| Dataset entries |
*-*-*

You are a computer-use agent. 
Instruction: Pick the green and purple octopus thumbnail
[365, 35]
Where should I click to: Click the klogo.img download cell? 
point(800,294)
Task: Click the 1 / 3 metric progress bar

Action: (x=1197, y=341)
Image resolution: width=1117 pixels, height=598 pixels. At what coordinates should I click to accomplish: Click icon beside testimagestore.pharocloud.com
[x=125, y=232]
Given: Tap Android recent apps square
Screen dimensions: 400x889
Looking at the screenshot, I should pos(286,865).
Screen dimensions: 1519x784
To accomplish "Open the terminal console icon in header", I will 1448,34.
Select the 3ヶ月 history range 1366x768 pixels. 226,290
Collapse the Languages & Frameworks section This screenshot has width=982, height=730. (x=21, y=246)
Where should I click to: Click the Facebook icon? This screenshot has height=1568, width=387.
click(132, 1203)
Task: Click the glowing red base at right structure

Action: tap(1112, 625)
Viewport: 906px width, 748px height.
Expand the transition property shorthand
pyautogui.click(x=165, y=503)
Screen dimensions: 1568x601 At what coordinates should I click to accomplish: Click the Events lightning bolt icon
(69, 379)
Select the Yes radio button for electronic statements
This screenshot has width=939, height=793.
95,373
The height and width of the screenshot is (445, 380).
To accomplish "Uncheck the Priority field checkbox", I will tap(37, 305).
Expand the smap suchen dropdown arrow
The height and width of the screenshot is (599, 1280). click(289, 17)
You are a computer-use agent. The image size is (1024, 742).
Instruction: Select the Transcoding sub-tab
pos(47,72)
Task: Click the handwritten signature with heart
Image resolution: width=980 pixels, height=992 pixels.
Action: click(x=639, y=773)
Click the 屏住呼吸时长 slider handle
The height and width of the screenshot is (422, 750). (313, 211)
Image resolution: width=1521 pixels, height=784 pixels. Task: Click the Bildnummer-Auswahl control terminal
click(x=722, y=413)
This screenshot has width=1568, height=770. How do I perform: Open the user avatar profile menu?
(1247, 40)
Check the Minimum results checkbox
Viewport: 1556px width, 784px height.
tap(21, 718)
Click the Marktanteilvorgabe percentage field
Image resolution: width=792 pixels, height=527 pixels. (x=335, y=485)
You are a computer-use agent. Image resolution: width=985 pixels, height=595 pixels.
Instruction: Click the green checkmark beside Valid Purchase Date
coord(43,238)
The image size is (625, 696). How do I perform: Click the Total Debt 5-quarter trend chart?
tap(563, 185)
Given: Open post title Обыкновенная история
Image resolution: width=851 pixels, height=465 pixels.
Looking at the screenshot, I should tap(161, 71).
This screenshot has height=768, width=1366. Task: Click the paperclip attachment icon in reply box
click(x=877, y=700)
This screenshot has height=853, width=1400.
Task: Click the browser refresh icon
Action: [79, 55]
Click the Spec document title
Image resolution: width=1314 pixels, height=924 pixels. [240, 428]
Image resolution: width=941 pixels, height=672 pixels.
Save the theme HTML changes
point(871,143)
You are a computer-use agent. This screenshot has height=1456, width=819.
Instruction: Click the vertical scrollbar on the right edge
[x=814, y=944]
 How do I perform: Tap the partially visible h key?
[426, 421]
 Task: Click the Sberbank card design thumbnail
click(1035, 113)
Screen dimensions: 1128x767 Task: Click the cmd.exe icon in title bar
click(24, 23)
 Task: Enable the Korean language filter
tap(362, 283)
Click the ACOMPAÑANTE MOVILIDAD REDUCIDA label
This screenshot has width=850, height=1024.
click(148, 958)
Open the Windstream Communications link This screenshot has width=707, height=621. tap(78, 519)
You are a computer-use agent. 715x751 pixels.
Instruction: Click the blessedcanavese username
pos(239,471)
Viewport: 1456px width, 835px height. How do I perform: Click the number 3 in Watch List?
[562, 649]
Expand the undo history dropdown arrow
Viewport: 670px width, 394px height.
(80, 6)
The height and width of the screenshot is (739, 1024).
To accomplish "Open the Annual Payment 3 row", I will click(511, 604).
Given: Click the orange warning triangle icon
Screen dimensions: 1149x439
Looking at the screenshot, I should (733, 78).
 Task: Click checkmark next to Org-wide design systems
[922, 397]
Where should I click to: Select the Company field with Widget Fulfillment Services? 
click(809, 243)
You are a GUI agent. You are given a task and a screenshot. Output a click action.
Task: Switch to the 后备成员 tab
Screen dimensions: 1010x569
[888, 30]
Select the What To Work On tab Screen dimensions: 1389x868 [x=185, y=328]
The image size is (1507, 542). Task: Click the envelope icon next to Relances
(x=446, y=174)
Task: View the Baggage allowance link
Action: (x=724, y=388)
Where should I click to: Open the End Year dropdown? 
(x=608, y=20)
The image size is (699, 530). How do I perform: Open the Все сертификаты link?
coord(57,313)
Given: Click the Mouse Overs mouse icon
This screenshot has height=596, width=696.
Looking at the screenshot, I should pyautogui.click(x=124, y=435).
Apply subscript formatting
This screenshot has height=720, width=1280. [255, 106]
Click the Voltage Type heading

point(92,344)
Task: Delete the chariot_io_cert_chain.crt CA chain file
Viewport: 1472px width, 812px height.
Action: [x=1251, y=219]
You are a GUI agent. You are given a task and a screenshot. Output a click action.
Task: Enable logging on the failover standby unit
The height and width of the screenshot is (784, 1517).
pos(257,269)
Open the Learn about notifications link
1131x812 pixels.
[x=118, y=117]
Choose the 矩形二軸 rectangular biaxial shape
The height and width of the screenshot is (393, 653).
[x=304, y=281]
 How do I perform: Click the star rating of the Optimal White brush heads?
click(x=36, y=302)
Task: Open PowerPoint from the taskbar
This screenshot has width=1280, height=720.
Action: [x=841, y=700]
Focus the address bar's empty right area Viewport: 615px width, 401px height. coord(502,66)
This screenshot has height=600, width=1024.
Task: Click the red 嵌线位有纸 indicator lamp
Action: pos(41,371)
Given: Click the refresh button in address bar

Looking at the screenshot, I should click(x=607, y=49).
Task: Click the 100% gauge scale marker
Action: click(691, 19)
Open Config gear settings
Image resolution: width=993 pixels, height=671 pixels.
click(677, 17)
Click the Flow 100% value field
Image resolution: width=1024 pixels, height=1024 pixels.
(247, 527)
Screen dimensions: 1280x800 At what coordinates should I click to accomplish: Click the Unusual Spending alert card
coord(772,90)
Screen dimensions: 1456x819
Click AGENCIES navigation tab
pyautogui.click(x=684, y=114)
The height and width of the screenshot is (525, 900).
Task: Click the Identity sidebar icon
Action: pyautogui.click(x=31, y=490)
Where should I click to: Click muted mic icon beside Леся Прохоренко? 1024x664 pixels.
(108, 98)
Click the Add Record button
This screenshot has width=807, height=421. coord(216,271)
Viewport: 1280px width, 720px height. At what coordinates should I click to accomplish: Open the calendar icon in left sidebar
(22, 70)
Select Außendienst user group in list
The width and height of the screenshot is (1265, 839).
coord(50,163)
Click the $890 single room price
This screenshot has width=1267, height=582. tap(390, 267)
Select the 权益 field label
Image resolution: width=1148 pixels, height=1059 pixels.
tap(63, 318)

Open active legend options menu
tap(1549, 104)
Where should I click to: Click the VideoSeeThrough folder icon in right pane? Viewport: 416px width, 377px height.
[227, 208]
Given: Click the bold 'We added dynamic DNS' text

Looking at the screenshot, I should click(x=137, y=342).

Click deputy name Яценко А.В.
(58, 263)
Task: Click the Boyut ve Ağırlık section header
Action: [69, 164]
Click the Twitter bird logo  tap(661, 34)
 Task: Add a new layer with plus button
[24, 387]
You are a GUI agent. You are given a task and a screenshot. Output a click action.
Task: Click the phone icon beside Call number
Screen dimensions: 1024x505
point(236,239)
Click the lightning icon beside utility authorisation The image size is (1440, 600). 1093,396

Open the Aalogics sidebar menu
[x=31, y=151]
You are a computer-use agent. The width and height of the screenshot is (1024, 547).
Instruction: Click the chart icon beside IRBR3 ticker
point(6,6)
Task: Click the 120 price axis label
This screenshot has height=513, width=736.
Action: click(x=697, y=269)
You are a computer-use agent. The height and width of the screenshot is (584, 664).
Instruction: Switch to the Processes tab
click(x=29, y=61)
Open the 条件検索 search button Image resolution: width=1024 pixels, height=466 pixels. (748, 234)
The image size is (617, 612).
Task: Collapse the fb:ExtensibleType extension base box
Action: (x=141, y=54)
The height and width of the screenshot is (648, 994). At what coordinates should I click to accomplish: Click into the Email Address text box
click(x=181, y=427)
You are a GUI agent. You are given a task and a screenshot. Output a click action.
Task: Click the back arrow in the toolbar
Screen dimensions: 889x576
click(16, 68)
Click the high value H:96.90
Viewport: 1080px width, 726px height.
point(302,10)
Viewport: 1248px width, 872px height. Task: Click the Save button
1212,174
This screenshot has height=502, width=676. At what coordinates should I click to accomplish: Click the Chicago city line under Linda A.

*-*-*

| Your task |
Each line of the data above containing the string "value" is to be copied.

| Solved exercise |
Click the Flow 100% value field
Click the high value H:96.90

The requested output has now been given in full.